(Stored data)
======

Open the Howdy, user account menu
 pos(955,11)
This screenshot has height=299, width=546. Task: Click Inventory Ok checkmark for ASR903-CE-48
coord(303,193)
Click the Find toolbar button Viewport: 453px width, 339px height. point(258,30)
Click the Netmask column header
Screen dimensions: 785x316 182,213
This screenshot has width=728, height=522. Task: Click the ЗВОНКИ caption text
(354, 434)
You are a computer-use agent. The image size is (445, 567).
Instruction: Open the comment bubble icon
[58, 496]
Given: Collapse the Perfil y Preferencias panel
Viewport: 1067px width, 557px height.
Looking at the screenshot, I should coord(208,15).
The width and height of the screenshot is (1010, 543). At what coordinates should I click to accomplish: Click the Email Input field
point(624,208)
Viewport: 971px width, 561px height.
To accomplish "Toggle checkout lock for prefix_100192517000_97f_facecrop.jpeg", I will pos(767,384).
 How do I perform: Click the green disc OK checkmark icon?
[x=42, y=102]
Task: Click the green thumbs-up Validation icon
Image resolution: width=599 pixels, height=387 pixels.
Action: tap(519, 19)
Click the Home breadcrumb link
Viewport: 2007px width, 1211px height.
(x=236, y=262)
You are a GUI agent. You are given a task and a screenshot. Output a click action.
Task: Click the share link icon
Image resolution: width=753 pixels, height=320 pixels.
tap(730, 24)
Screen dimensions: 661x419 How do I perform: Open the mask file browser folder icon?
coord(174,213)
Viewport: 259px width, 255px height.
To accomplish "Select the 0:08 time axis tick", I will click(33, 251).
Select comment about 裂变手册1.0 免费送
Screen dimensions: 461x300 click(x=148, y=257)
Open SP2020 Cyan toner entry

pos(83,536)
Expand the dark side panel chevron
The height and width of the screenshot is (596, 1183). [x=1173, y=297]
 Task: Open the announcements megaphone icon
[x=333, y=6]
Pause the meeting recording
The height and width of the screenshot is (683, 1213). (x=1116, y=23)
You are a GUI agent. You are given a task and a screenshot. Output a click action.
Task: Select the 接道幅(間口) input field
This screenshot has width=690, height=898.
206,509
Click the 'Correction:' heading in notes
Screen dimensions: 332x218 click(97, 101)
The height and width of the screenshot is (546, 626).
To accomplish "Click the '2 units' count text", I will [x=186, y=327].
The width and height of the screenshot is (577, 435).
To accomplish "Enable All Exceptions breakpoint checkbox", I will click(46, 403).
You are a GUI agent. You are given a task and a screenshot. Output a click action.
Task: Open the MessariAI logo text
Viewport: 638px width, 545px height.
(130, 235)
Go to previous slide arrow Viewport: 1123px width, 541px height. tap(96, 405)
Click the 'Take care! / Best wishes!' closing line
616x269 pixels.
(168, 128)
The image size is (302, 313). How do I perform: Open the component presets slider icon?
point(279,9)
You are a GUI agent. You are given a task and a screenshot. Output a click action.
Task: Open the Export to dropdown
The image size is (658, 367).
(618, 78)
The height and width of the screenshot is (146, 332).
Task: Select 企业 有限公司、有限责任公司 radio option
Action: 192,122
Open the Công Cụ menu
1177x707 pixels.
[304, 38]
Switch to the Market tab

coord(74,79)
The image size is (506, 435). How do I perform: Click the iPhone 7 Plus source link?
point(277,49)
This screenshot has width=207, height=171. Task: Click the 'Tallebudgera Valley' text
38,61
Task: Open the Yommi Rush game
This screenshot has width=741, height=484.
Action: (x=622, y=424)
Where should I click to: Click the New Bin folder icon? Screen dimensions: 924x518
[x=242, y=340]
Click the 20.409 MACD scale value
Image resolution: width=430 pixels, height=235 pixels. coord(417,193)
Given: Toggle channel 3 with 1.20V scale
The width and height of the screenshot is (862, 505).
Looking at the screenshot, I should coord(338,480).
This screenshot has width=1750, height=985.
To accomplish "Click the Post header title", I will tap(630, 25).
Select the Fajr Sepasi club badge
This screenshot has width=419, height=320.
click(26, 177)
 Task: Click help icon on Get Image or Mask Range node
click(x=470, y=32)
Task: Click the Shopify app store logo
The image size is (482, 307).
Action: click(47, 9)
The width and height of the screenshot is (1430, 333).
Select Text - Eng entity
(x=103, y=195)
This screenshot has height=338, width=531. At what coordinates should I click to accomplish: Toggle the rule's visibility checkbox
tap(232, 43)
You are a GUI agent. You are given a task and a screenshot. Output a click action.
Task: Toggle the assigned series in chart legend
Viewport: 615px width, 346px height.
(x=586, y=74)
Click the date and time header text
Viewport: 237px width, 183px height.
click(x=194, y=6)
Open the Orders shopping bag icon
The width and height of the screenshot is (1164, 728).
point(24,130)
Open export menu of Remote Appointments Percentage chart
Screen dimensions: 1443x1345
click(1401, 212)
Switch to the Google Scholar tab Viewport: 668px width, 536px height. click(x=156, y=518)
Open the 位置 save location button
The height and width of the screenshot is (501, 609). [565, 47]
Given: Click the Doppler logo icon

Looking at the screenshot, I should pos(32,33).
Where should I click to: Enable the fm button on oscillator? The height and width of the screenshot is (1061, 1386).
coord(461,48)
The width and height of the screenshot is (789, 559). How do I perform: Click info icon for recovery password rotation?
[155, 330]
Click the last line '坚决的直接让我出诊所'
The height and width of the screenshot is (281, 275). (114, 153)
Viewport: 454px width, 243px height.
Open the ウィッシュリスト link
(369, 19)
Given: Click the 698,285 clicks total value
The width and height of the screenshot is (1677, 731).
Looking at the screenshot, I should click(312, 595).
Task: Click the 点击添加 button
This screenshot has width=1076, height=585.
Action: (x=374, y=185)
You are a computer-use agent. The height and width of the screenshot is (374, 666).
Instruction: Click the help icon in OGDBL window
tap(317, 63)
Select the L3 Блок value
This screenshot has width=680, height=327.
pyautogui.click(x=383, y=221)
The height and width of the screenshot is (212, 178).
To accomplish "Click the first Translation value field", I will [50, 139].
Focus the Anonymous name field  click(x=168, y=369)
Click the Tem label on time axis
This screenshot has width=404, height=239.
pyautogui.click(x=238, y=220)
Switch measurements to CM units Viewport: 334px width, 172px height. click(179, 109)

======

◆ What you will do ◆
Gather every line from the entries above that contains the string "coordinates". Case counts.

◆ Output for this task ◆
The width and height of the screenshot is (1010, 543). At what coordinates should I click to accomplish: Click the Email Input field
This screenshot has height=338, width=531. At what coordinates should I click to accomplish: Toggle the rule's visibility checkbox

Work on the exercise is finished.